[Saved entries]

+++

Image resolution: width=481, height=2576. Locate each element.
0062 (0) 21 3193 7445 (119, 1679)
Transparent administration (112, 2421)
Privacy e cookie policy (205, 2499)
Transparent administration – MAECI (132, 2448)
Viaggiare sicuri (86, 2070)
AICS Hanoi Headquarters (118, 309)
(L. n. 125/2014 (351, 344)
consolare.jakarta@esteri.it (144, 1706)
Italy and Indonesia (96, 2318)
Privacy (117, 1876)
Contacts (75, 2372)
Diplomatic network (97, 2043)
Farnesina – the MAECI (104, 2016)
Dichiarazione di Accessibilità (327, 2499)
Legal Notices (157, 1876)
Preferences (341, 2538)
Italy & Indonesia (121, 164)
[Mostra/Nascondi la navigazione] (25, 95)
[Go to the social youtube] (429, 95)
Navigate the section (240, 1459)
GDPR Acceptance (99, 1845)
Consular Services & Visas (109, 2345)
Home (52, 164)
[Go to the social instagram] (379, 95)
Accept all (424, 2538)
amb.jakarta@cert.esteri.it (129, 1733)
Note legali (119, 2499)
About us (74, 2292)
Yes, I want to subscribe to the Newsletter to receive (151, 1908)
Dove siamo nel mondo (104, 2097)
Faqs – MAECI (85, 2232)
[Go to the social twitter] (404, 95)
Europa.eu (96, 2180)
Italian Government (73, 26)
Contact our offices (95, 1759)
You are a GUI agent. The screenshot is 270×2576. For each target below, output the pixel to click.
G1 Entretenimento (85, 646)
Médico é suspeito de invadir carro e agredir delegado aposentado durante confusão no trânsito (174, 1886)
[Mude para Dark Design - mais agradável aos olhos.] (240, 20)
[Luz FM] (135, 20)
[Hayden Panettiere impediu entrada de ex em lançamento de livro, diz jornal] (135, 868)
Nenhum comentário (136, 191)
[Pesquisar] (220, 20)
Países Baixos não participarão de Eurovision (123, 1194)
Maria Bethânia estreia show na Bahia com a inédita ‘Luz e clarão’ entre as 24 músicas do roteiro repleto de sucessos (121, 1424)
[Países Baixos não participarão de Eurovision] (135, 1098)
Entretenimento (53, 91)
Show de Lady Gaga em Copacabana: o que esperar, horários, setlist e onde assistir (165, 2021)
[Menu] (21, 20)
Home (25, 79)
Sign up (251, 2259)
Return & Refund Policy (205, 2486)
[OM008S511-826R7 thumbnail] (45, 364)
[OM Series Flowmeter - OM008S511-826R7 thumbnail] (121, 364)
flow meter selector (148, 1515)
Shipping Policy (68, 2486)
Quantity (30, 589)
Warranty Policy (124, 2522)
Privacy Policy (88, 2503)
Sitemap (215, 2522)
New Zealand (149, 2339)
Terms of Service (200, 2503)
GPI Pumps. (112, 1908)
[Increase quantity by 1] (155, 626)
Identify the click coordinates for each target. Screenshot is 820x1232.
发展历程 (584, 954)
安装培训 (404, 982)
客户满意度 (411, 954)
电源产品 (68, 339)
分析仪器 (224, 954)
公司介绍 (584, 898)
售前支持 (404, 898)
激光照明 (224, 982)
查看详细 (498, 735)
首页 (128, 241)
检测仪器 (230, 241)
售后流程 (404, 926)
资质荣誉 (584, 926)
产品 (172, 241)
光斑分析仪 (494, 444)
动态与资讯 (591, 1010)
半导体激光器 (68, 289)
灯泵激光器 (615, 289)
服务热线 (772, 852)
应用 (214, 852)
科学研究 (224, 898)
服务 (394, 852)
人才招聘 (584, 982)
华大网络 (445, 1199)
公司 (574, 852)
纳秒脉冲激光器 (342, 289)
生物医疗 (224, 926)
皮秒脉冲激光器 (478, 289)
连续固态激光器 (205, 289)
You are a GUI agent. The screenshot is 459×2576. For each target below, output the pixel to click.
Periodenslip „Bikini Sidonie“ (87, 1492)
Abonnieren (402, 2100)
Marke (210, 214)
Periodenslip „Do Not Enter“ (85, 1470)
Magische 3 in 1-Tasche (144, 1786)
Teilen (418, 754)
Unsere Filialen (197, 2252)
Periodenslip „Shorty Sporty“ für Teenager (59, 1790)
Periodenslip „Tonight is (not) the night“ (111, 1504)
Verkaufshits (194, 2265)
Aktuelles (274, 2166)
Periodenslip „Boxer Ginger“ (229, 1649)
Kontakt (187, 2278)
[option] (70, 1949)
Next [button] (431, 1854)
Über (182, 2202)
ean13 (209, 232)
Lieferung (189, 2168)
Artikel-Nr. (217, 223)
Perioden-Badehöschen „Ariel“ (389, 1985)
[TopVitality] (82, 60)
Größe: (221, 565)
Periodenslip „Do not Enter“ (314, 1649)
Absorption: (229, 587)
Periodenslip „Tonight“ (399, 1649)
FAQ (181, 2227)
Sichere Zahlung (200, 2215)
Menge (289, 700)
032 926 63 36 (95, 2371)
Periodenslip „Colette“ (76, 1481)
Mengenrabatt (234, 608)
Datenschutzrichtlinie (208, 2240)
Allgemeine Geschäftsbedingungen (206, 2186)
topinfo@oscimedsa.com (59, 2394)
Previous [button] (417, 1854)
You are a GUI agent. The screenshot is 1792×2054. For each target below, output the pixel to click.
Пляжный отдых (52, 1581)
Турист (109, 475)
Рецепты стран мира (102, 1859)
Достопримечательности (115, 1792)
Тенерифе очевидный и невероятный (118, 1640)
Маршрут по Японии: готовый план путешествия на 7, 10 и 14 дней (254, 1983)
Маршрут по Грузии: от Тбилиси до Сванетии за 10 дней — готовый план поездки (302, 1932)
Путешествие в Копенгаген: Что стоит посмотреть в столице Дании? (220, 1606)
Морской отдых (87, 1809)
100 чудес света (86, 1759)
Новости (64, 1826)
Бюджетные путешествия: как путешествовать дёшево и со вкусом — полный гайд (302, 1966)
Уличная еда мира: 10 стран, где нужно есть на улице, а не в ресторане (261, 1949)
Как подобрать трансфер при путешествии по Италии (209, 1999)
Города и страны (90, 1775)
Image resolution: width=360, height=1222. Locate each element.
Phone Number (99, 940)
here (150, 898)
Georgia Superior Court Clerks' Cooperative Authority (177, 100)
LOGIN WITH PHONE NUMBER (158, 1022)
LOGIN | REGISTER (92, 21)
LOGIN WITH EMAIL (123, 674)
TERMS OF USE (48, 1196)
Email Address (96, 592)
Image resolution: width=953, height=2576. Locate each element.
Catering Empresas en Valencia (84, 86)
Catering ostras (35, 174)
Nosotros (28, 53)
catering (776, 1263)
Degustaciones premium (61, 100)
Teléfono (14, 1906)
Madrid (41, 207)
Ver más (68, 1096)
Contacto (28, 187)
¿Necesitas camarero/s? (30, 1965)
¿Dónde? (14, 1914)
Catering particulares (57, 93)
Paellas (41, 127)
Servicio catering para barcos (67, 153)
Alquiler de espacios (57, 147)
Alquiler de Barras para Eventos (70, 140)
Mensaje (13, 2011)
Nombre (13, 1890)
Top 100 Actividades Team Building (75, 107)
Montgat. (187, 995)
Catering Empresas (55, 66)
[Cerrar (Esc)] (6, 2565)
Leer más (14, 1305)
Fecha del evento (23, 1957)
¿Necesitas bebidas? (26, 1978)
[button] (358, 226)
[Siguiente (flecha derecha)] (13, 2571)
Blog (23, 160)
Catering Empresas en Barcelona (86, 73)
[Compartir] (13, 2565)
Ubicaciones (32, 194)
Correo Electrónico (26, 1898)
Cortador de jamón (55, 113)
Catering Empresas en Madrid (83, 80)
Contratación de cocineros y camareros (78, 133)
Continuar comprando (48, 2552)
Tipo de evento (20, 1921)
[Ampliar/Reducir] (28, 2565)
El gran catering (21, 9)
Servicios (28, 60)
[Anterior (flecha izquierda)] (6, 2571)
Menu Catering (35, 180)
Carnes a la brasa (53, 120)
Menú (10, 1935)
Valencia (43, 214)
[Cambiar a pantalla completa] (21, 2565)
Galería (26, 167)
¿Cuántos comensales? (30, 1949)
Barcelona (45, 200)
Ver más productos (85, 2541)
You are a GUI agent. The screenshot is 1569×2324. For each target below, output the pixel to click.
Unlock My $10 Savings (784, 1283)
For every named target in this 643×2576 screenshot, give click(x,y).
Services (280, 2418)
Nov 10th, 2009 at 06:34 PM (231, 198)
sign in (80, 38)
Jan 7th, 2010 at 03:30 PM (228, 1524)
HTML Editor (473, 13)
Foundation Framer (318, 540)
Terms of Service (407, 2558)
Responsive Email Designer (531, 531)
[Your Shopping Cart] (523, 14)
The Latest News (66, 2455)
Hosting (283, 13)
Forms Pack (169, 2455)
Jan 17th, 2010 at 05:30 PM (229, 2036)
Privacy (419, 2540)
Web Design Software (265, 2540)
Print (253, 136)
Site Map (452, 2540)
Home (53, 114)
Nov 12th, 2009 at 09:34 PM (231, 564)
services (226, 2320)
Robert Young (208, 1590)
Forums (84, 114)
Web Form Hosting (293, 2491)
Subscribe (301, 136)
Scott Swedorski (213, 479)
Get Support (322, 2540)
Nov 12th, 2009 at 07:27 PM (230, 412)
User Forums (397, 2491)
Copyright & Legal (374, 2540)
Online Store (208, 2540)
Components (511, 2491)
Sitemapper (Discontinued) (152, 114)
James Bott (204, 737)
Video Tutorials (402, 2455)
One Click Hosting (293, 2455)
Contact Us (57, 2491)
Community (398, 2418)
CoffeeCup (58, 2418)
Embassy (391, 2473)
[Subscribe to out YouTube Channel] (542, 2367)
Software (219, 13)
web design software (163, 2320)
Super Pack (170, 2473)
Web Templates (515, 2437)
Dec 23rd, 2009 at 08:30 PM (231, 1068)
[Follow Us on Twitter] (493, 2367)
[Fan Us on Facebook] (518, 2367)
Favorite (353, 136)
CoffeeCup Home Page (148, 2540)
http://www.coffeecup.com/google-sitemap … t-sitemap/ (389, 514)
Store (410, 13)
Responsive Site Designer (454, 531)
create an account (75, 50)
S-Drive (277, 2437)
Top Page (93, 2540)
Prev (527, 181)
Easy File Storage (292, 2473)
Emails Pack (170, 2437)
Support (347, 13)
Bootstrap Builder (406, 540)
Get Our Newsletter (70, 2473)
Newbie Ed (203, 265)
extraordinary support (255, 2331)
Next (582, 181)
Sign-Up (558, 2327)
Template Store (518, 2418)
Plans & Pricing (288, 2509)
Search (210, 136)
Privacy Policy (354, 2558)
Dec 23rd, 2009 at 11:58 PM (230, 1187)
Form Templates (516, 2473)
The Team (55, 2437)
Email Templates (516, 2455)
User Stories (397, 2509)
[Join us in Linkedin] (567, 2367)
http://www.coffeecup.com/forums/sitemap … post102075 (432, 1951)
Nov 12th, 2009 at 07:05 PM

+++

» DESCRIPTION OF THE TASK: Start with the line above that contains "[Ampliar/Reducir] (28, 2565)" and stop after the line that contains "Ver más productos (85, 2541)". Output those lines exactly, and only those.

» SOLUTION TO THE EXERCISE:
[Ampliar/Reducir] (28, 2565)
El gran catering (21, 9)
Servicios (28, 60)
[Anterior (flecha izquierda)] (6, 2571)
Menu Catering (35, 180)
Carnes a la brasa (53, 120)
Menú (10, 1935)
Valencia (43, 214)
[Cambiar a pantalla completa] (21, 2565)
Galería (26, 167)
¿Cuántos comensales? (30, 1949)
Barcelona (45, 200)
Ver más productos (85, 2541)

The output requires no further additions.